Burkina Faso, Africa's fourth-biggest gold producer, has suspended exports of the precious metal from artisanal mining in a bid to "better organise" the sector, the mines minister announced on Wednesday.
The decision came into effect on Tuesday said minister Yacouba Zabre Gouba with the junta-led government looking "to clean up the sector and ... to better organise the commercialisation of gold and other precious minerals".
Transitional military leader Captain Ibrahim Traore, who took power after a 2022 coup, announced in November that gold, the nation's main mineral resource , had also become its leading export.

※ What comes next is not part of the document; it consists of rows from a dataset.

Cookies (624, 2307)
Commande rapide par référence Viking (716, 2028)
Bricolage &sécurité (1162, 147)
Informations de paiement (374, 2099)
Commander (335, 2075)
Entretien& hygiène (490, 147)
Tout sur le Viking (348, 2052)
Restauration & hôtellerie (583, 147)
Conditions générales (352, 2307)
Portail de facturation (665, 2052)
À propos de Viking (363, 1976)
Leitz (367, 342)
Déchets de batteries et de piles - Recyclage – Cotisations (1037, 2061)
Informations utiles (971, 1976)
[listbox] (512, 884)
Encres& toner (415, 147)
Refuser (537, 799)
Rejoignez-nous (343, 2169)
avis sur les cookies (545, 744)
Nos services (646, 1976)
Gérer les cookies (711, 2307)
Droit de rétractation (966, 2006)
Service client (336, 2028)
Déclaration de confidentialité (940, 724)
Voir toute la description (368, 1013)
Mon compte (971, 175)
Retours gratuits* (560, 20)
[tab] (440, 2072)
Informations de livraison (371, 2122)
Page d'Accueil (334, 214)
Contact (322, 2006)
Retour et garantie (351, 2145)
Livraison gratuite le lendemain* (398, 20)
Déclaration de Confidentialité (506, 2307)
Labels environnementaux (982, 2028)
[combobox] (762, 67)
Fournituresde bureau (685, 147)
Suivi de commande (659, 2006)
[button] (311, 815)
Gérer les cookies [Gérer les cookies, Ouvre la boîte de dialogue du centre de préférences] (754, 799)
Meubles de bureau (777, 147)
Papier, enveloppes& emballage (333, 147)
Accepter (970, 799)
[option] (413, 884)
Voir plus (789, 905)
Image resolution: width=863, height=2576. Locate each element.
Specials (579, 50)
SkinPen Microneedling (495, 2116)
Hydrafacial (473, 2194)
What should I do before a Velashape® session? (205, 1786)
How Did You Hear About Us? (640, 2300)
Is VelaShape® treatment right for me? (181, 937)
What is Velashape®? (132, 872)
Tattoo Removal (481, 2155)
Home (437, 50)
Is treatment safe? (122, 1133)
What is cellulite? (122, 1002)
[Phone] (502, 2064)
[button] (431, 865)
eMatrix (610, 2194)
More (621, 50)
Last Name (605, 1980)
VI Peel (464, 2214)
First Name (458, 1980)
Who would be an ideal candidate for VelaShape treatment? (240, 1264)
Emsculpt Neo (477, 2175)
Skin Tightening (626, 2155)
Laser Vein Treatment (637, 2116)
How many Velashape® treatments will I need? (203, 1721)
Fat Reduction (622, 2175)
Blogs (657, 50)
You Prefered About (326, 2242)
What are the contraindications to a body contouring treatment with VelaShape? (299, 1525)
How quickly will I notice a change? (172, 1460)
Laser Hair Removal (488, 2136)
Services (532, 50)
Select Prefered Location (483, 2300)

Burkina Faso has 17 industrial gold mines, but five are closed due to a militant insurgency that spilled over from neighbouring Mali in 2015 and has left more than 17,000 civilians and soldiers dead. Two million people have been displaced.
'Fuel terrorism'
Traore said last year that "a lot of gold leaves Burkina fraudulently, and this moreover helps to fuel terrorism".
The mining sector accounts for 14.3% of state revenue, according to data from the Extractive Industries Transparency Initiative (EITI).
But gold production slid from 66.8 t onnes in 2021 to 57.6 tonnes in 2022, a 13.7 percent drop.
Authorities traditionally struggle to control the artisanal sector which, the mines ministry says, produces an additional 10 tonnes of gold a year.
Mining site explosion
In February 2022, at least 59 people were killed in southwestern Burkina Faso after a stockpile of dynamite exploded at an artisanal gold mining site.
Last November, the government launched construction of the country's first refinery for gold, with a planned annual production capacity of 150 tonnes of 99.99% pure gold -- or about 400 kilos a day.